M2 é mais abrangente, incluindo todos os componentes do M1, além de depósitos de poupança, fundos de mercado monetário e outros ativos com liquidez um pouco menor. Embora o dinheiro em M2 também possa ser convertido em dinheiro rapidamente, não é tão direto quanto o M1. O Federal Reserve também já divulgou dados de M3 (uma oferta de moeda ainda mais ampla), mas deixou de publicá-los desde 2006.

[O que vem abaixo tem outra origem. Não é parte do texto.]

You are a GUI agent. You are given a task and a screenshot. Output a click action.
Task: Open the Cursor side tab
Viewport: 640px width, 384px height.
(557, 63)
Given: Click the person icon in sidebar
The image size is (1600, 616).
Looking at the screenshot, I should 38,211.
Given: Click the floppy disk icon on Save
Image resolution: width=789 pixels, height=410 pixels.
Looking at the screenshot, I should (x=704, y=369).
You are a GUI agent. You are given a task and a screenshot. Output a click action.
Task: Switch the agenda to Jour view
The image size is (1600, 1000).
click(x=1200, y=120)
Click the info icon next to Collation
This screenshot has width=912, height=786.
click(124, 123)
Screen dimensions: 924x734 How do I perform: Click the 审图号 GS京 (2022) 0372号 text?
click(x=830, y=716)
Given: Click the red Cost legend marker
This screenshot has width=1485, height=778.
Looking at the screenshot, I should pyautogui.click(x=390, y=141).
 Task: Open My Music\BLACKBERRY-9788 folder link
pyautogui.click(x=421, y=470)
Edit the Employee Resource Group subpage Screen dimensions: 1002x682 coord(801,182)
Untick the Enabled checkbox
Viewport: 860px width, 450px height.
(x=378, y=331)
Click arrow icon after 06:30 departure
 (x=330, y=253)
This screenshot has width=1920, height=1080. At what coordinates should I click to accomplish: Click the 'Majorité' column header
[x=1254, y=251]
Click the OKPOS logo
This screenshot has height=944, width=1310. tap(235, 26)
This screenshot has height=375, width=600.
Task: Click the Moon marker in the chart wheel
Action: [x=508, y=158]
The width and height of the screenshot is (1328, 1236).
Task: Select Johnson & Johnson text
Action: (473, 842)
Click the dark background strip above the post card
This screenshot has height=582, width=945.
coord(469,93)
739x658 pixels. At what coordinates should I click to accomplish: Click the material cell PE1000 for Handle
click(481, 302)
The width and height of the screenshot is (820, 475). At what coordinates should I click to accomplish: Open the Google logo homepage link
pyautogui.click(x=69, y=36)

E qual é a relação disso com as criptomoedas? Uma relação bastante forte. Quando M1 e M2 aumentam, isso significa que há liquidez abundante no mercado; mais dinheiro circulando gera maior confiança, facilitando empréstimos e consumo. O que acontece nesse cenário? Os preços dos ativos geralmente sobem — ações, imóveis, criptomoedas também acompanham essa tendência.

Especialmente as criptomoedas, que tendem a se beneficiar mais em ambientes de alta liquidez do que as ações tradicionais. Por quê? Primeiro, porque os investidores de varejo têm mais renda disponível para especular. Segundo, porque as criptomoedas são vistas como uma proteção contra a depreciação das moedas fiduciárias. Bitcoin, Ethereum e altcoins facilmente entram em mercado de alta. A grande alta do Bitcoin entre 2020 e 2021, por exemplo, foi impulsionada por uma expansão massiva do M2 — os bancos centrais de vários países injetaram dinheiro de forma desenfreada, sobrando dinheiro demais para onde colocar.

Por outro lado, quando M1 e M2 contraem, a liquidez fica escassa; investidores de varejo e institucionais têm menos dinheiro para especular. Nesse momento, a queda das criptomoedas costuma ser mais severa do que a das ações, pois sua volatilidade já é alta por natureza. Investidores começam a buscar refúgio, migrando para dinheiro em espécie e títulos de dívida, o que aumenta a pressão de venda sobre as criptomoedas.

Portanto, minha visão atual é que, se você quer entender o grande ciclo do mercado de criptomoedas, as variações na oferta de moeda M1 e M2 são indicadores muito úteis. Não dizem tudo, mas ajudam a compreender por que em certos períodos o mercado fica extremamente aquecido e, em outros, fica frio. Na próxima análise de mercado, vale a pena ficar de olho nesses dados macroeconômicos — talvez você encontre boas oportunidades.